(TASK DESCRIPTION) Print each entry below precisely as it reads.

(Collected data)
=== Begin Enclosure ===
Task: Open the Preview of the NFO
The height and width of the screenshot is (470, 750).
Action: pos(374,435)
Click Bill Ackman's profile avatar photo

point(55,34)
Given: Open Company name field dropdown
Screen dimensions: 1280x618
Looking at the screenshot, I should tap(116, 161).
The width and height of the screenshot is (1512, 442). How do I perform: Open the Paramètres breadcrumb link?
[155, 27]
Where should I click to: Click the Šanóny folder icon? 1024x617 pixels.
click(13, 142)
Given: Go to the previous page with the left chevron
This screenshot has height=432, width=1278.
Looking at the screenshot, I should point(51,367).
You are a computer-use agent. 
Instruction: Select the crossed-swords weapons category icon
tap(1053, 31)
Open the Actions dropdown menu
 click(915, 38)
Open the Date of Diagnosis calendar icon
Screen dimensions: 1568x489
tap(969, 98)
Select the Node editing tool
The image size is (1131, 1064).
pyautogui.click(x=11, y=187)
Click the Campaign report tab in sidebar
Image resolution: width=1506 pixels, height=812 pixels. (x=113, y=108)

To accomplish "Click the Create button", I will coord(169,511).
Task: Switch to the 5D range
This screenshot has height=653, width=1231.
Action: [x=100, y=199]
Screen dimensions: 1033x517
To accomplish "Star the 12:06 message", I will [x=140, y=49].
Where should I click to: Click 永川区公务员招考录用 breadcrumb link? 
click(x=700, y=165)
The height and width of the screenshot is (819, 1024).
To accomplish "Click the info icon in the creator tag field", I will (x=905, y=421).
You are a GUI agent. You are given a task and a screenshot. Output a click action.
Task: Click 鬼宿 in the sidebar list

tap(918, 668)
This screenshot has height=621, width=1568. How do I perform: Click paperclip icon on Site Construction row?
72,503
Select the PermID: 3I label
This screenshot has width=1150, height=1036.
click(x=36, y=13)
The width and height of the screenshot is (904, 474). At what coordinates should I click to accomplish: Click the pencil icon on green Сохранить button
=== End Enclosure ===
(RESULT OF THE TASK)
Task: Open the Preview of the NFO
The height and width of the screenshot is (470, 750).
Action: pos(374,435)
Click Bill Ackman's profile avatar photo

point(55,34)
Given: Open Company name field dropdown
Screen dimensions: 1280x618
Looking at the screenshot, I should tap(116, 161).
The width and height of the screenshot is (1512, 442). How do I perform: Open the Paramètres breadcrumb link?
[155, 27]
Where should I click to: Click the Šanóny folder icon? 1024x617 pixels.
click(13, 142)
Given: Go to the previous page with the left chevron
This screenshot has height=432, width=1278.
Looking at the screenshot, I should point(51,367).
You are a computer-use agent. 
Instruction: Select the crossed-swords weapons category icon
tap(1053, 31)
Open the Actions dropdown menu
 click(915, 38)
Open the Date of Diagnosis calendar icon
Screen dimensions: 1568x489
tap(969, 98)
Select the Node editing tool
The image size is (1131, 1064).
pyautogui.click(x=11, y=187)
Click the Campaign report tab in sidebar
Image resolution: width=1506 pixels, height=812 pixels. (x=113, y=108)

To accomplish "Click the Create button", I will coord(169,511).
Task: Switch to the 5D range
This screenshot has height=653, width=1231.
Action: [x=100, y=199]
Screen dimensions: 1033x517
To accomplish "Star the 12:06 message", I will [x=140, y=49].
Where should I click to: Click 永川区公务员招考录用 breadcrumb link? 
click(x=700, y=165)
The height and width of the screenshot is (819, 1024).
To accomplish "Click the info icon in the creator tag field", I will (x=905, y=421).
You are a GUI agent. You are given a task and a screenshot. Output a click action.
Task: Click 鬼宿 in the sidebar list

tap(918, 668)
This screenshot has height=621, width=1568. How do I perform: Click paperclip icon on Site Construction row?
72,503
Select the PermID: 3I label
This screenshot has width=1150, height=1036.
click(x=36, y=13)
The width and height of the screenshot is (904, 474). At what coordinates should I click to accomplish: Click the pencil icon on green Сохранить button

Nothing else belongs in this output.